## ASSIGNMENT
Copy exactly, no pictures: every line from the one that contains "Task: Open the calendar icon in header" through the end of the entries below.

## DATA
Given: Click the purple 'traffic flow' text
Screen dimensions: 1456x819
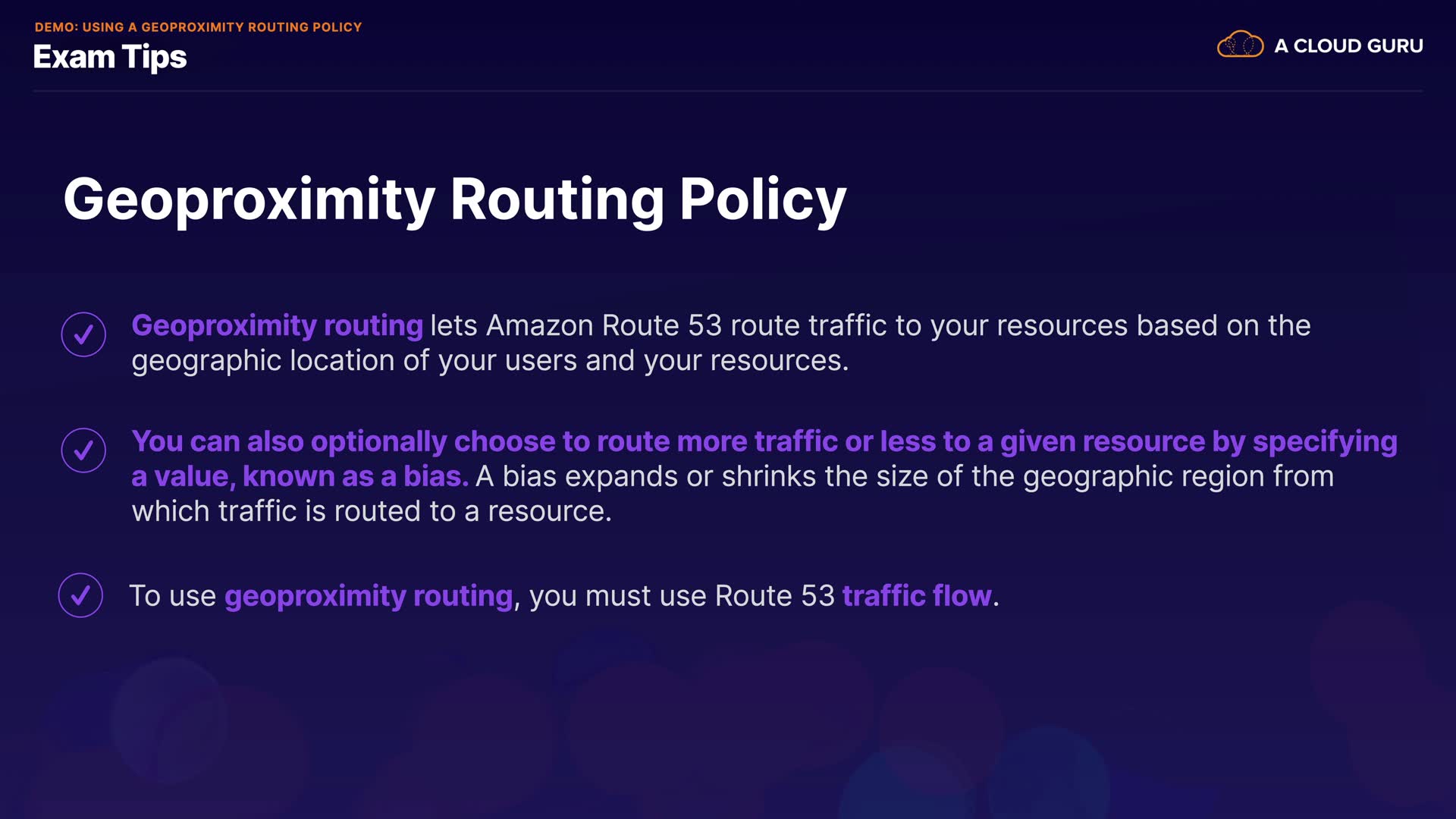Looking at the screenshot, I should point(917,596).
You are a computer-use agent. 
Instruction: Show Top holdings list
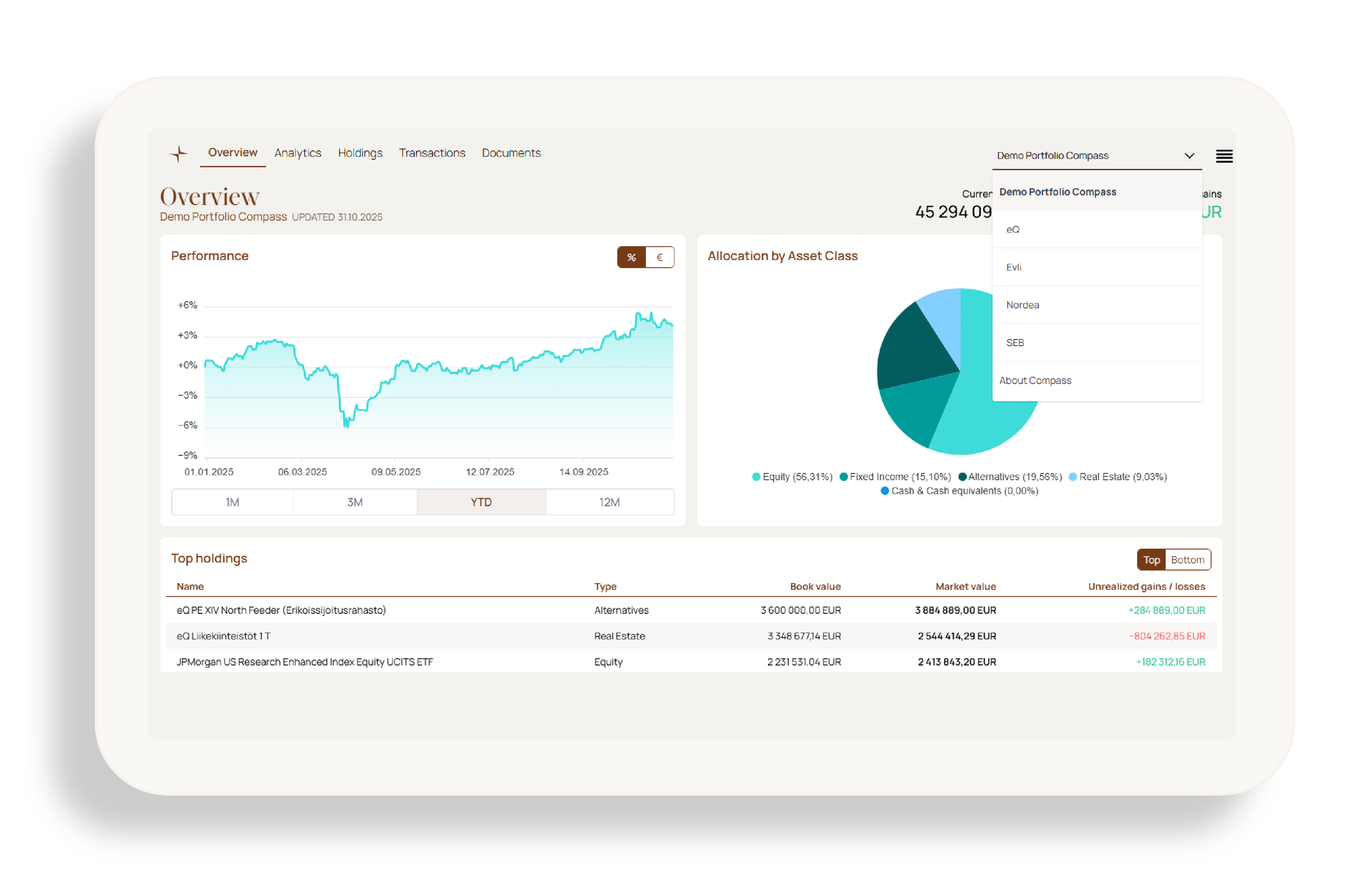click(x=1151, y=560)
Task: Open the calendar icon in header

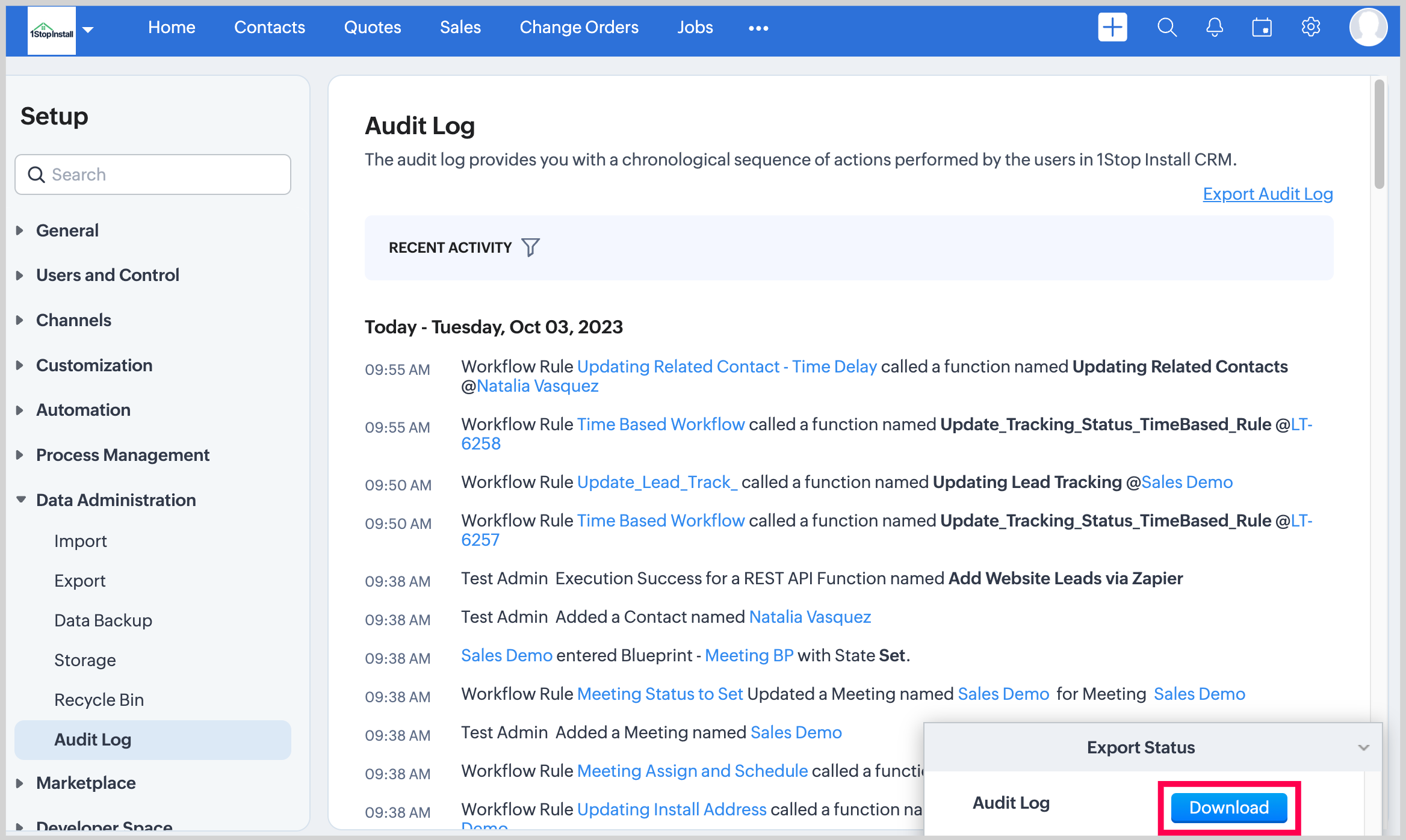Action: [x=1262, y=28]
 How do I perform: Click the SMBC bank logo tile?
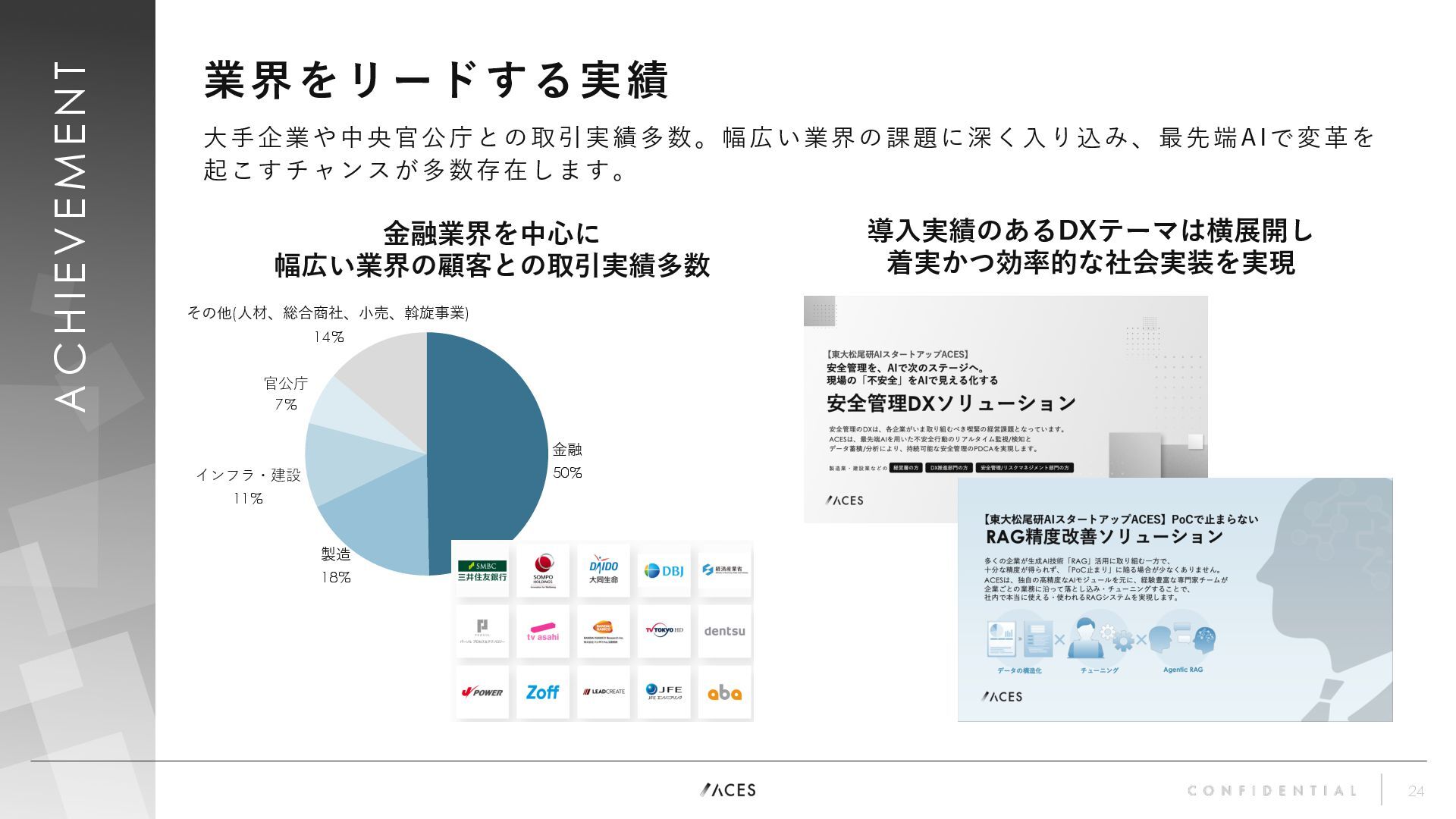(x=482, y=571)
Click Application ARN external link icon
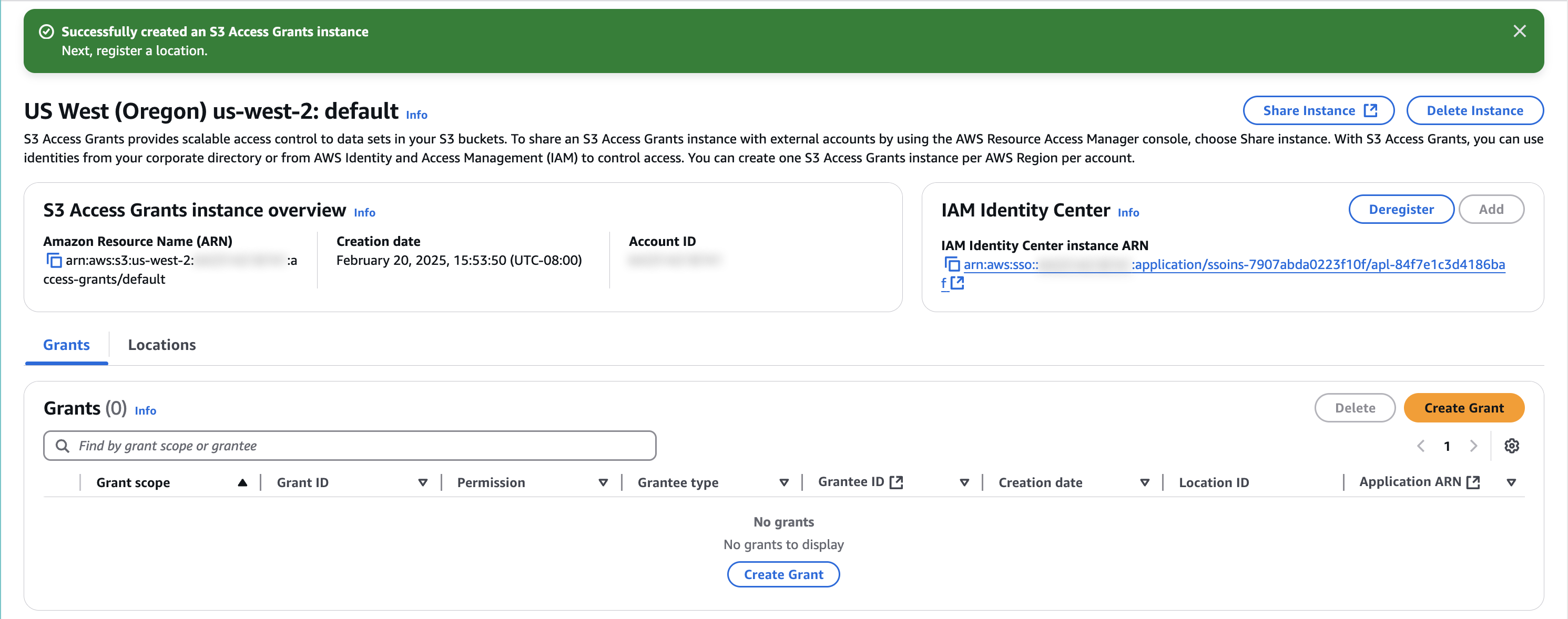The image size is (1568, 619). [x=1473, y=482]
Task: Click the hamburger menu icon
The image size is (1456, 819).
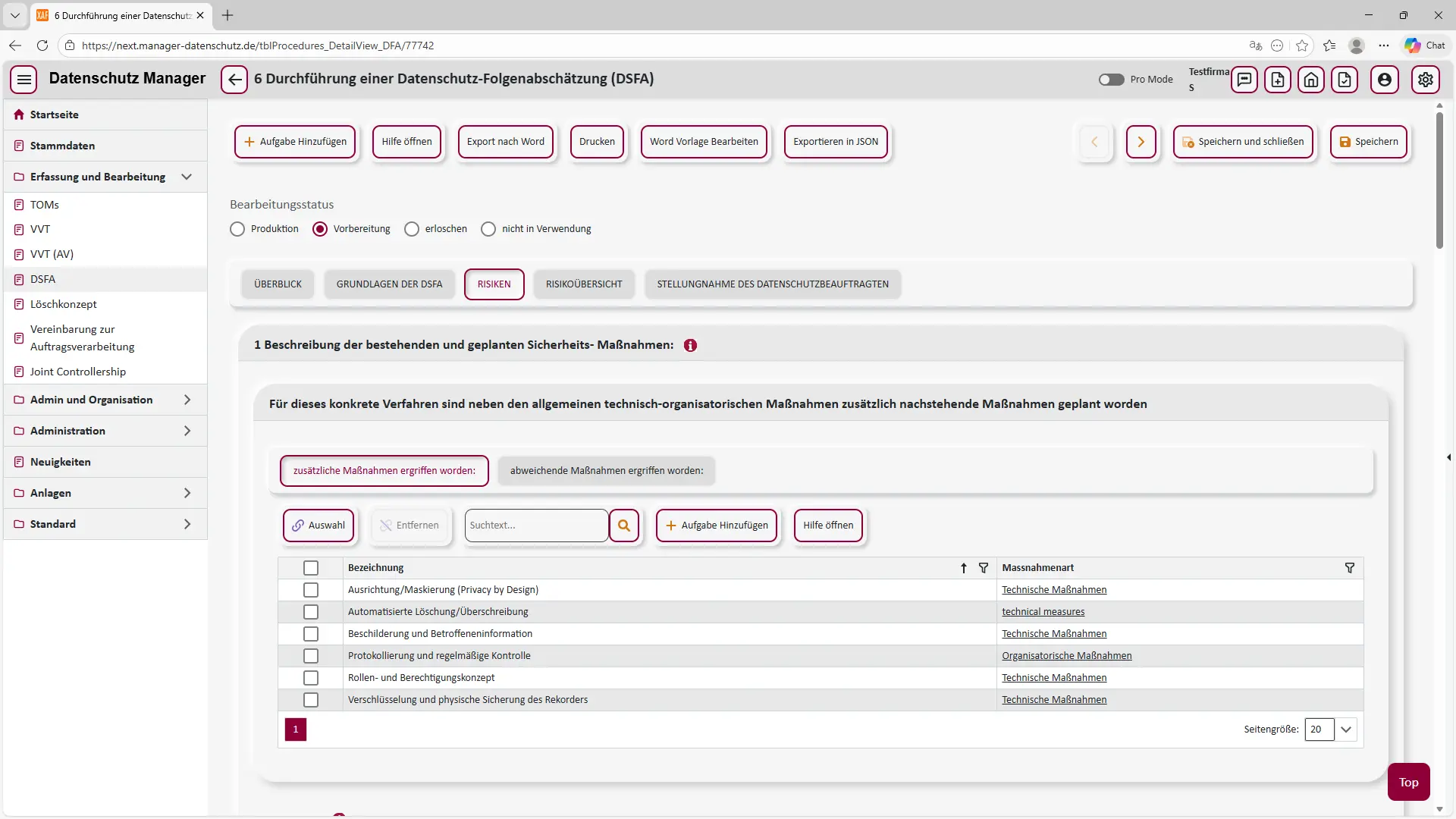Action: pos(24,79)
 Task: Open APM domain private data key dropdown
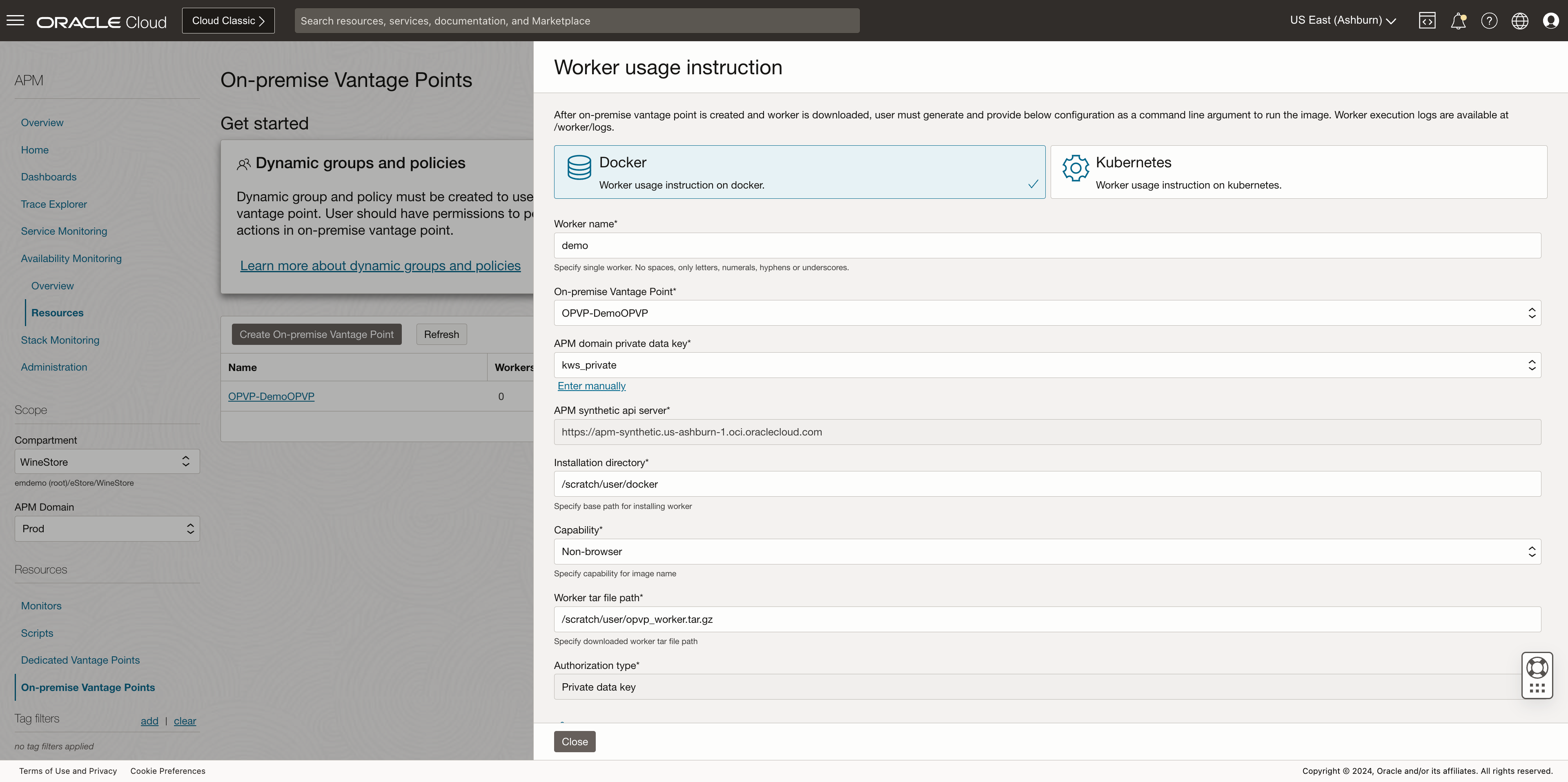[x=1047, y=365]
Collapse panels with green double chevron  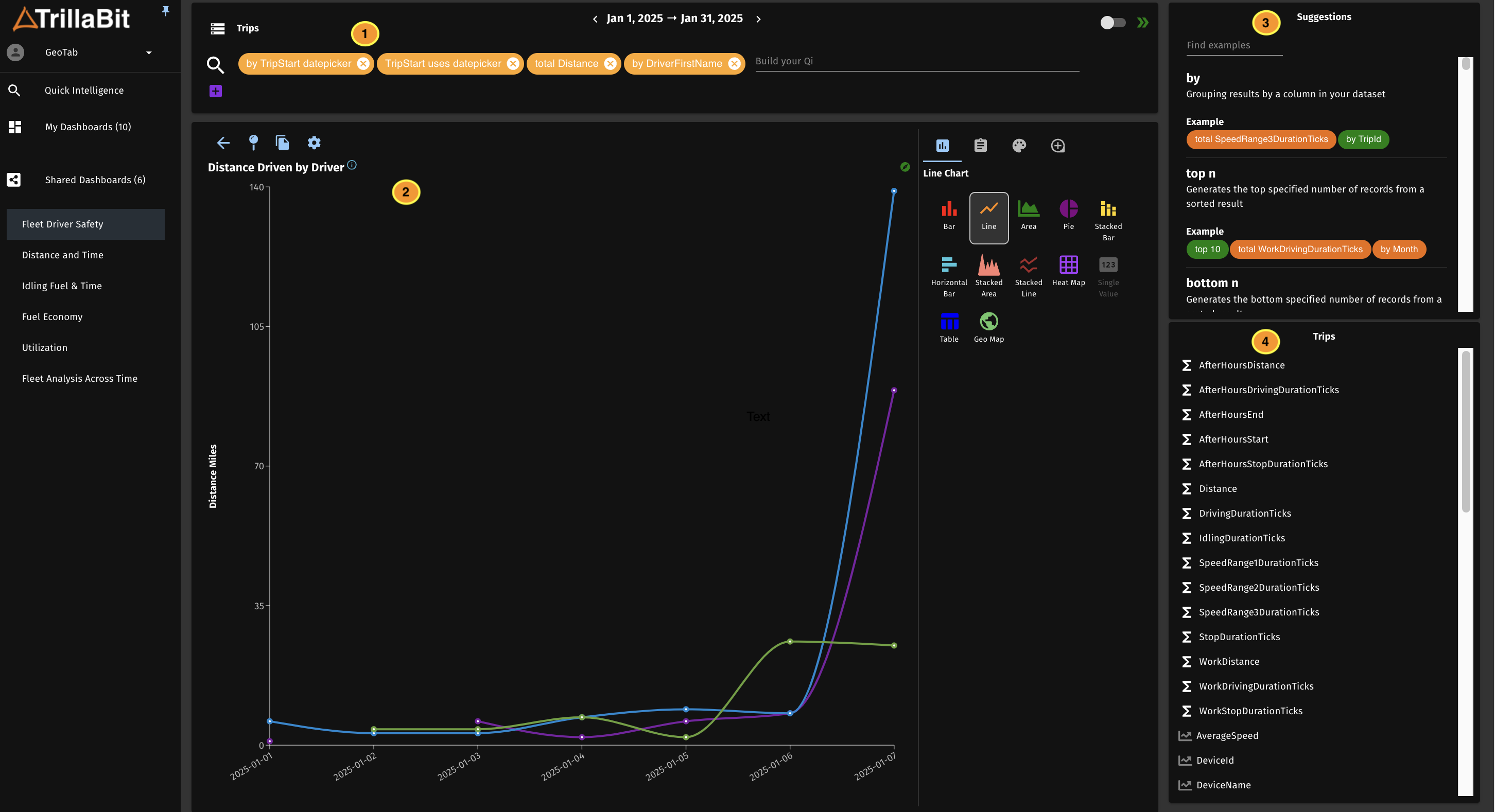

## RESPONSE TO THE TASK
Task: Open the calendar icon in header

Action: [x=1262, y=28]
 How do I perform: Click the SMBC bank logo tile?
(x=482, y=571)
Click Application ARN external link icon
The image size is (1568, 619). [x=1473, y=482]
Task: Click the hamburger menu icon
The image size is (1456, 819).
Action: pos(24,79)
 Task: Open APM domain private data key dropdown
[x=1047, y=365]
Collapse panels with green double chevron  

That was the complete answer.